(Stored data entries)
* * * * * * *

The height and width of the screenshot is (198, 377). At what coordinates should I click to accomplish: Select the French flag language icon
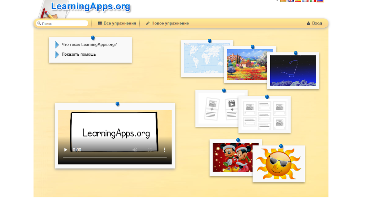pos(305,1)
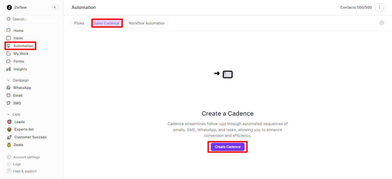Collapse the Campaign section
Screen dimensions: 392x179
coord(9,80)
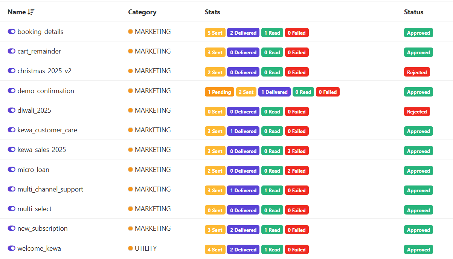Toggle the welcome_kewa template switch
This screenshot has height=259, width=453.
(11, 248)
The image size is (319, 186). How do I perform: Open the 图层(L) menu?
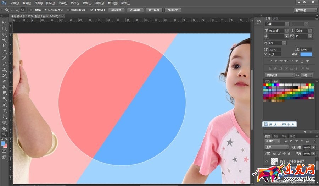coord(50,3)
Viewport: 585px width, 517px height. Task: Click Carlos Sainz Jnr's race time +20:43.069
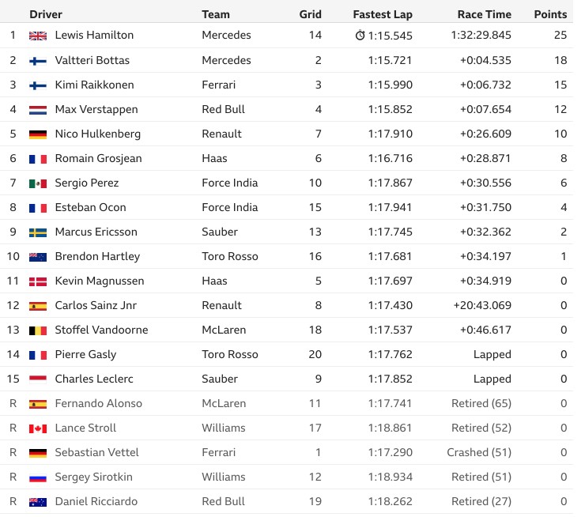(x=482, y=305)
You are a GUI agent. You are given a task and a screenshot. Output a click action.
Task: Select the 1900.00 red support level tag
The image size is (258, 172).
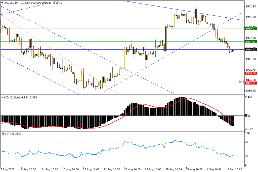coord(251,73)
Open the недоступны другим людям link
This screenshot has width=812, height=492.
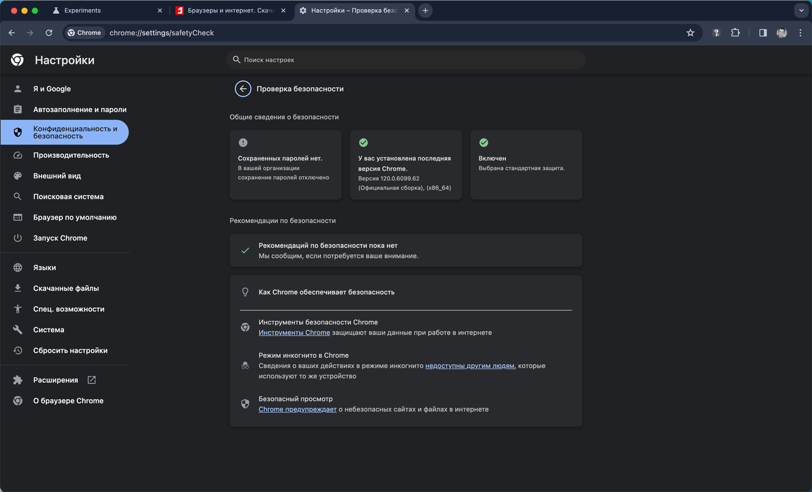coord(469,366)

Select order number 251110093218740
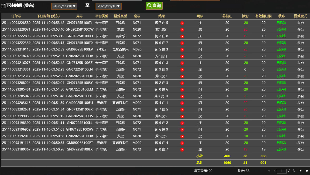16,56
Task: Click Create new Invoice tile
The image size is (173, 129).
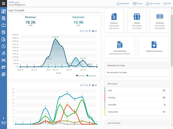Action: point(154,48)
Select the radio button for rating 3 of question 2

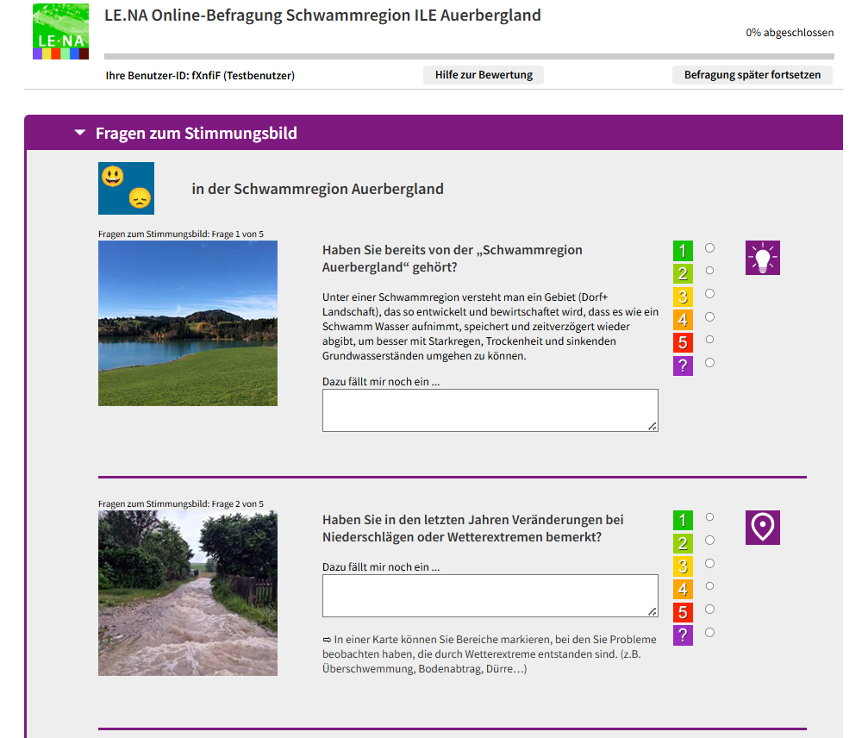click(x=709, y=563)
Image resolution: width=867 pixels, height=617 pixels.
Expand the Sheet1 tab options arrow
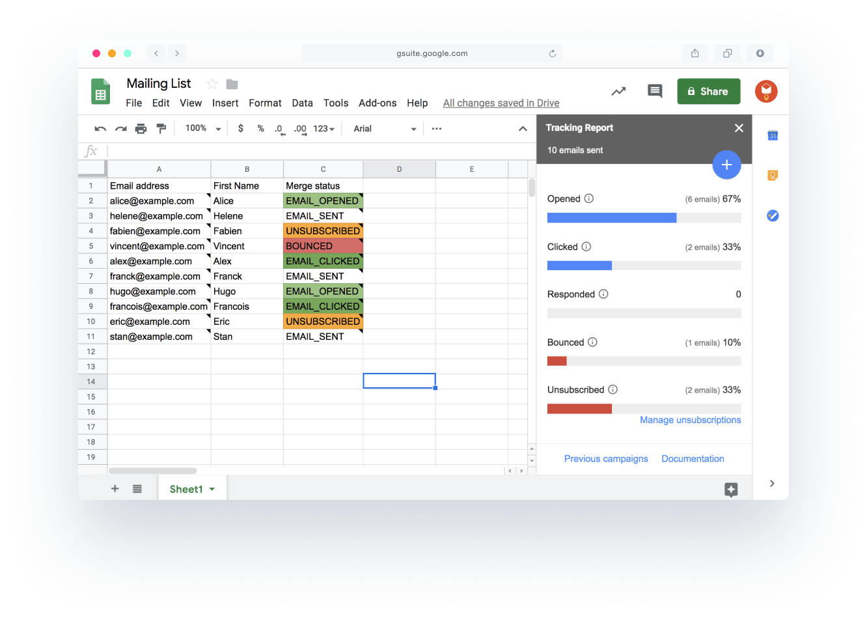(212, 489)
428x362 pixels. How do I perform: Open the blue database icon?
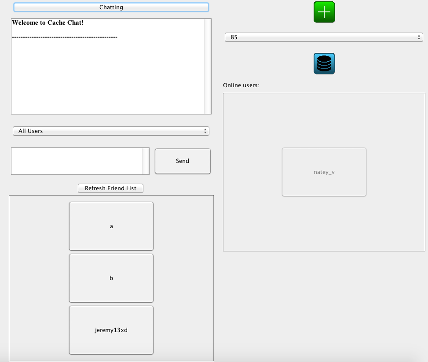[x=324, y=64]
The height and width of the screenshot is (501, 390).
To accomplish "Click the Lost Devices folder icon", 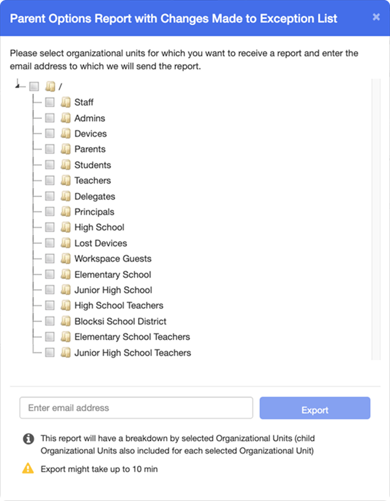I will pos(66,243).
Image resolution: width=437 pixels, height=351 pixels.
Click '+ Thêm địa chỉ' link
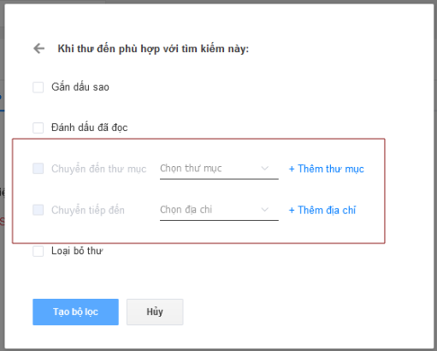click(322, 211)
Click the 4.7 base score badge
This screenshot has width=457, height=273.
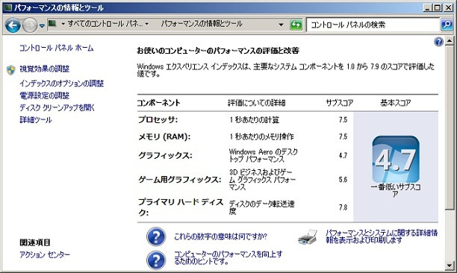tap(396, 159)
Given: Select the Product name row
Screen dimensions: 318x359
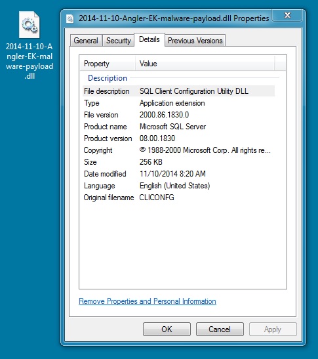Looking at the screenshot, I should [x=178, y=127].
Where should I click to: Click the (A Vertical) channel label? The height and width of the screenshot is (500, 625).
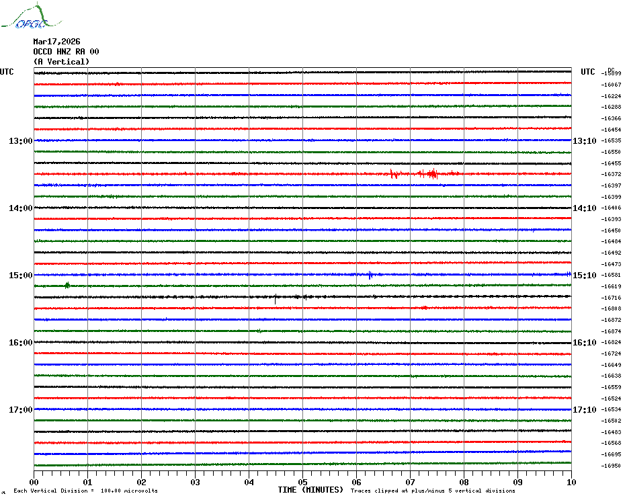(x=61, y=62)
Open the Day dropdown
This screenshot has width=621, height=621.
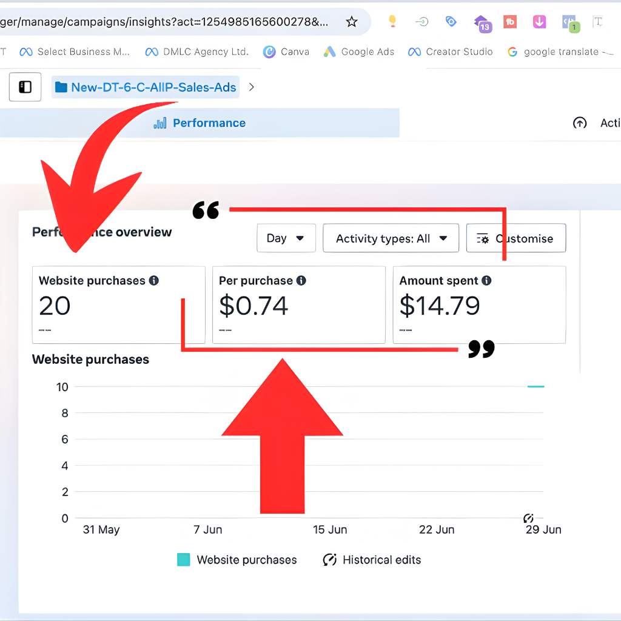point(286,238)
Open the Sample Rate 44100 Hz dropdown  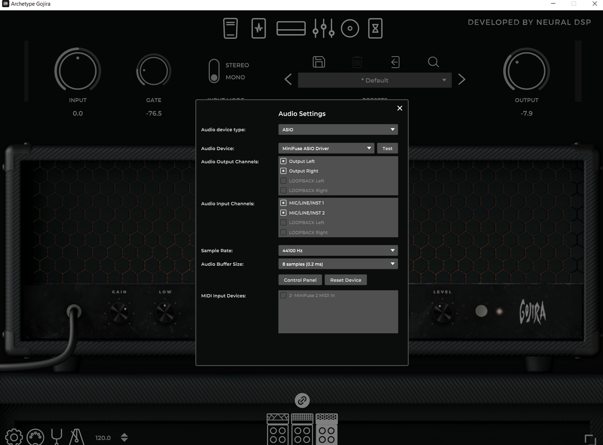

* * * * * * *

▶ About this exercise
The word "resolution" may appear in several lines of the data; copy every line where it does.

▶ Answer for the task
Image resolution: width=867 pixels, height=617 pixels.
Image resolution: width=437 pixels, height=351 pixels.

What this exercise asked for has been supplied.